ReLU (Rectified Linear Unit): The most popular activation function, ReLU outputs zero for negative values and the value itself for positive values. It helps networks learn quickly and is less prone to the vanishing gradient problem.
Sigmoid: Outputs a value between 0 and 1, useful for binary classification tasks but can cause vanishing gradients in deep networks.
Tanh (Hyperbolic Tangent): Outputs values between -1 and 1, often used for tasks where negative values are necessary.
Softmax: Used in the output layer for multi-class classification, converting raw model outputs into probability distributions.

Batch Size
The batch size refers to the number of training samples that are passed through the network before the weights are updated. A large batch size means the model gets a more accurate estimate of the gradient, but it requires more memory and computational power. Smaller batch sizes result in faster updates but can lead to more noisy gradients. Choosing the right batch size is important for balancing training speed and model performance.

Regularization
Due to their large number of parameters, deep learning models are prone to overfitting. Regularization techniques can be used to prevent overfitting and help the model generalize to new, unseen data.
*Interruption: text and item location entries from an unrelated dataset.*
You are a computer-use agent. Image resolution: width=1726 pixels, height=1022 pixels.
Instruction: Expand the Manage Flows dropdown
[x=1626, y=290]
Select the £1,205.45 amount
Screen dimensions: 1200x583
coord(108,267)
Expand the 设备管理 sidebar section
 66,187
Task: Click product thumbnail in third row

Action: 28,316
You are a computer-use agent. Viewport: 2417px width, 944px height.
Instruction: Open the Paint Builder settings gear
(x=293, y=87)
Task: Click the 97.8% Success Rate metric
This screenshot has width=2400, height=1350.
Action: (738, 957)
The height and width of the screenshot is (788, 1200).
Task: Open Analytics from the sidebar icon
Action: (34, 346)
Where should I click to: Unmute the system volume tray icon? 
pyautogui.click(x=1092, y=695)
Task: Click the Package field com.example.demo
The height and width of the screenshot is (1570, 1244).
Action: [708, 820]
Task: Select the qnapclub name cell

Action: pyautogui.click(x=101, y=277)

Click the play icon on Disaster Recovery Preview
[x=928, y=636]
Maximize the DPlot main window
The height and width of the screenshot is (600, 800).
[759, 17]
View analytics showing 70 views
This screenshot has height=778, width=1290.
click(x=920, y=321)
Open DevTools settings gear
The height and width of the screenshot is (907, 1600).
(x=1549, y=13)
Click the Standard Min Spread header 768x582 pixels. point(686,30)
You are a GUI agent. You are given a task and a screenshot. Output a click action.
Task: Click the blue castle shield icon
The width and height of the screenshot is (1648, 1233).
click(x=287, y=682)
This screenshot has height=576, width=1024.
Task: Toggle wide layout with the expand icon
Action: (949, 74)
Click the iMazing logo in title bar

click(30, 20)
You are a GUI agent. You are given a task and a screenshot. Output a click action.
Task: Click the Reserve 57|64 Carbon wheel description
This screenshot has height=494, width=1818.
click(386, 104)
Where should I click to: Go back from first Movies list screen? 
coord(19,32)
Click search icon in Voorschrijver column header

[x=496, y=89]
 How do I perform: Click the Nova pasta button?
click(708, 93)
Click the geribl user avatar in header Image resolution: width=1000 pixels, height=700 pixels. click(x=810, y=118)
Common techniques include:

Dropout: Randomly “drops” or disables a fraction of neurons during training to prevent over-reliance on specific neurons.
L2 Regularization (Ridge): Adds a penalty for large weights to the loss function, discouraging the model from fitting the noise in the training data.
Elastic Net Regularization: A combination of L1 (Lasso) and L2 regularization that provides a balance between feature selection and weight shrinkage. Elastic net regularization encourages sparse models and prevents large coefficients.

Interestingly, regularization is also used in traditional machine learning models to prevent overfitting. L1 and L2 regularization are often used in algorithms like Linear Regression and Logistic Regression. L2 regularization (Ridge) penalizes large coefficients. L1 regularization (Lasso) encourages sparsity by forcing some coefficients to be zero, which results in simpler models that tend to have better generalizability.